PeterU · February 8, 2021, 3:28pm

new link https://hosanna-my.sharepoint.com//g/personal/purquidez_fcbhmail_org/ER8Kr8NyehJBjskWm4Hs8JgBUFz8VPH0SaAqmx4RTtwIVw?e=G01l7M

joncoblentz · February 8, 2021, 4:12pm

You should replace the U+090F U+0947 characters for the U+0910 character in Paratext as I mentioned in my reply earlier. The U+090F U+0947 combination is not valid and needs to be corrected in the Graphite code for Annapurna SIL. We’ll work on correcting that later this year.

As Andrew pointed out, there is font substitution happening when you export. The spreadsheet screenshots show a font different from Annapurna SIL. That is a secondary issue. You need to use U+0910 to correct the primary issue.

Jon Coblentz
Writing Systems Technology engineer

bobby · February 8, 2021, 4:28pm

For this situation, I agree with @joncoblentz that you are seeing the output from Microsoft DirectWrite as it process the OpenType in whatever font you are using. You should keep in mind that Microsoft DirectWrite is not the only OpenType implementation. HarfBuzz is another one, which is used in Chrome (but maybe not on iOS) and in Microsoft Edge and other programs as well.

bobby · February 8, 2021, 4:36pm

Table 12-1 on page 450 of the chapter on Devanagari in the Unicode Standard lists several combinations of characters that should not be used. The combination of codepoints that you are trying to use are mentioned here, along with many other combinations to avoid.
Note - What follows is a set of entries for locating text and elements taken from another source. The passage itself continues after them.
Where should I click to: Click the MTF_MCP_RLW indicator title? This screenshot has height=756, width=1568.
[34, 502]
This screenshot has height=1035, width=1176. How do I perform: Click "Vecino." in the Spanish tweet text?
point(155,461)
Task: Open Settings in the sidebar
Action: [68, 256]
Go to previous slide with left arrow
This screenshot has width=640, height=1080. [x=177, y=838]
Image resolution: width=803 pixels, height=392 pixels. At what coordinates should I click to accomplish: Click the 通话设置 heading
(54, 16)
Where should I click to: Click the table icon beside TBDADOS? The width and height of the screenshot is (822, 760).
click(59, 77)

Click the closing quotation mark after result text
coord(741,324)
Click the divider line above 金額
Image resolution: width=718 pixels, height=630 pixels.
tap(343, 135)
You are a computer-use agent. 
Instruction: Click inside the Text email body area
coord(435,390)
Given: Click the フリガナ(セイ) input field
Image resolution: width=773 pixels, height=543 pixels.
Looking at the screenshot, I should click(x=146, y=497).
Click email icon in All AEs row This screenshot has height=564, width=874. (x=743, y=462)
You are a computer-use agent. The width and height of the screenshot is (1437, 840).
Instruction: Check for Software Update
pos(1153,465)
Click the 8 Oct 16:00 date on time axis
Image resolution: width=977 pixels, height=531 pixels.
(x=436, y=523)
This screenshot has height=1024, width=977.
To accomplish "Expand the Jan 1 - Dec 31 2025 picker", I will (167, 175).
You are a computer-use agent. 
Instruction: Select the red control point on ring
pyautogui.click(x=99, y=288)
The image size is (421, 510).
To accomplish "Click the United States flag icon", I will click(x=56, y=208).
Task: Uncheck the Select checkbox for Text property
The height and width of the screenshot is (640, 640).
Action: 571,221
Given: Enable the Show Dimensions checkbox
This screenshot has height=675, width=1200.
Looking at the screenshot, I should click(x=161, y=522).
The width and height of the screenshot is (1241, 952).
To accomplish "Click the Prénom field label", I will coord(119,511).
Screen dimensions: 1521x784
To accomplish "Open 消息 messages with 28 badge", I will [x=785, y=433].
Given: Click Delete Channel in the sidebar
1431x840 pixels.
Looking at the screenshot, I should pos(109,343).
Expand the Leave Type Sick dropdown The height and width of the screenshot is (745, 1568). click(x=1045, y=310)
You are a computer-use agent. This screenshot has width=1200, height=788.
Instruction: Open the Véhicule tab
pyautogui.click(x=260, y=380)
PeterU · February 8, 2021, 5:14pm

perfect! thanks for your input.

Here is the Excel spreadsheet with the Annapurna SIL font

PeterU · February 8, 2021, 5:14pm

Here it is after the character sub

PeterU · February 22, 2022, 9:54pm

Okay! Round two!

I will try to fix them but it’s hard to know what the exact problem is….

Character display issues found again with Microsoft programs.

This is how it looks in the Character Inventory in Paratext

https://hosanna-my.sharepoint.com/:b:/g/personal/purquidez_fcbhmail_org/ERQ903fHDx1Bu7ZTxl6iP08BE6mLrDMJlCi4AMbZbk3UpA?e=FJcJuT

bobby · February 23, 2022, 5:25pm

It looks like the various signs (CANDRABINDU and various vowel signs) are duplicated, which is causing the dotted circle to appear. The solution is not to have duplicated signs. I am curious what process generated the duplicated signs (typing, converted from legacy encoded fonts, or transliterated from another script stored in Unicode)?

PeterU · February 23, 2022, 5:34pm

It does not seem that ParaText flags the duplicated signs as errors and most of them are marked as “Valid” by the text/project owner (which is not me). Unless you open the Character inventory and look for them or copy the text into MS Word, everything looks fine…

PeterU · February 23, 2022, 5:34pm

here is how the SFM that we received from text holder looks like:

bobby · February 23, 2022, 6:14pm

While the text may look fine in some programs, I still say the text is incorrect, according to the rules of Oriya (Odia) script. Spell checking, searching, and sorting will be hindered by this issues. If Paratext does not see the issue as an error I suspect that is because Paratext was not programmed to check for Indic specific issues (which is what we have here). I would ask the project owner what he meant by having two signs in a row. Did he want them to stack on top of each other? Such behaviour is needed to support U+0B55 ORIYA SIGN OVERLINE which a font that I made (from Noto) handles. That font should cause the duplicated U+0B3F ORIYA VOWEL SIGN I to stack on top of each other. So if U+0B55 is needed, then that would be an exception to having two signs in a row.